The urgent need to extend the transition period

15 June 2020

An extended Brexit transition will allow time, though not much, for a proper assessment of what the UK's national interest now are

Roger Liddle

This is the ninth and final instalment in this series by Roger Liddle. For the previous pieces in this series, please click here.

The Covid-19 crisis is proving so disruptive that the UK Government’s stated determination to have completed and ratified negotiations on Britain’s future relationship with the EU by 11pm on December 31st, 2020 appears quite unrealistic and probably unattainable. Some form of postponement is inevitable:

  • The Johnson government’s objective of reaching “broad agreement” with the EU on our post Brexit relationship by end of June this year is now in the realms of fantasy.
  • The complex processes of ratification of a trade deal by the existing December 31stdeadline require a final agreement by the negotiating parties in the early autumn.
  • While technical negotiations may limp on, civil service resources have been switched in both London and Brussels to the handling of the COVID-19 crisis.
  • Ministers and heads of government have no political space in the present Covid crisis to devote to resolving the outstanding clashes of position between the EU and UK.
  • The present timetable envisages that a new regime of border controls at the Channel ports (and across the Irish Sea, in consequence of the new Northern Ireland Protocol which was the key to unlocking Boris Johnson’s Withdrawal Agreement) will be in place on January 1st, 2021. Business has been given no indication of the precise nature of these new controls, because national authorities do not know at present what form these will take.
  • Even if business had been told what would be required of them next January, because of COVID19, business will have no time to prepare for their implementation. The pandemic is proving especially challenging for the crucial logistics sector.
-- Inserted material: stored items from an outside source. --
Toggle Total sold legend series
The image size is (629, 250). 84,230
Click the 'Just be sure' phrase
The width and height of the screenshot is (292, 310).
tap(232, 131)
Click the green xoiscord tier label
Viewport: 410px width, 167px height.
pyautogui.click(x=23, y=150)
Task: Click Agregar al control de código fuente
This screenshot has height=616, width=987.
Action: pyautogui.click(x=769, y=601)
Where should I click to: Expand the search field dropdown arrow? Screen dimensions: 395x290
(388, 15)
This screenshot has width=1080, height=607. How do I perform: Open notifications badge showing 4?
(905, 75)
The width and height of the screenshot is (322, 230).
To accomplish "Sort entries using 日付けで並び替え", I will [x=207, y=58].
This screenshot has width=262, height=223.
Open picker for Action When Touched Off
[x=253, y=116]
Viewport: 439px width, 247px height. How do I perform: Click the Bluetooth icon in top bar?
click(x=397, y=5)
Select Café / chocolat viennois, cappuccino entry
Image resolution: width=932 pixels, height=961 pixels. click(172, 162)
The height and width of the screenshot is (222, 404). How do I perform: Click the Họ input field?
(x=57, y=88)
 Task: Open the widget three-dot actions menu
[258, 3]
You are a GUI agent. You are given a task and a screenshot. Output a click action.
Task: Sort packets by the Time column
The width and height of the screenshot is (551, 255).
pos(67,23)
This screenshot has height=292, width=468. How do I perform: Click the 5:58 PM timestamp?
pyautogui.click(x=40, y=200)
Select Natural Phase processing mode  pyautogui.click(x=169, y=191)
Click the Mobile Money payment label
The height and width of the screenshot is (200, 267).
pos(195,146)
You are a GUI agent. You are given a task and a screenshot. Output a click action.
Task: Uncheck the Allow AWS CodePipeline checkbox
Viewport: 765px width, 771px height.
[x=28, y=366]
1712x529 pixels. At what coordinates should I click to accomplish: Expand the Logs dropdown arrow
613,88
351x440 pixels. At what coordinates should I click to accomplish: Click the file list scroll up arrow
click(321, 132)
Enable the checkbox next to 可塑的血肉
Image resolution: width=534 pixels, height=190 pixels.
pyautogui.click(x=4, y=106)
In the light of these facts, the British government must abandon its objective that ‘broad agreement’ on the essentials of the deal must be reached by June. It must agree an extended timetable. The simplest way to achieve this is under the terms of Article 132 of the Withdrawal Treaty, an international treaty ratified by Parliament in January this year. The Joint Committee (that is of the UK and EU established by the Treaty to oversee its application) “may, before July 1, 2020, adopt a single decision extending the transition period for up to 1 or 2 years”.

The maximum extension of the transition period should now be sought for up to two years to the end of December 2022.

To achieve this necessary extension of the transition period will however require an amendment to be made to the current domestic legislation that currently stipulates that no extension to the transition period should be sought. To change this deadline is a matter for the UK alone, not the EU – and it’s quite simple to achieve. The 2020 Withdrawal Act contains an exceptional ‘Henry the Eighth’ power for the government to change the terms of the Act by statutory instrument under the negative resolution procedure.

This will be a painful decision for the most committed Brexiteers. The politics of the Conservative party suggest that the UK would only agree to the shortest possible postponement, if any at all. However, polling suggests a majority of the public, including over 40% of Leavers, accept the logic of extending the transition period in these deeply uncertain times [1].

The arguments for extending the transition go far beyond the simple reality that the negotiators on both sides cannot properly negotiate because of illness, travel restrictions, and the need for social distancing. The issues at stake are much more fundamental than unavoidable short-term disruption. Rather a two-year postponement is needed to consider the economic and geo-political consequences of Covid-19. These consequences are not yet fully clear, but there can be little doubt they will be monumental.

An extended Brexit transition will allow time, though not much, for a proper assessment of what the national interest now requires should take place. In the light of this mid-COVID19 assessment, the government’s negotiating strategy should be adjusted to secure the best possible Brexit deal.

[1] Polling report, Sunday Times, April 19th, 2020.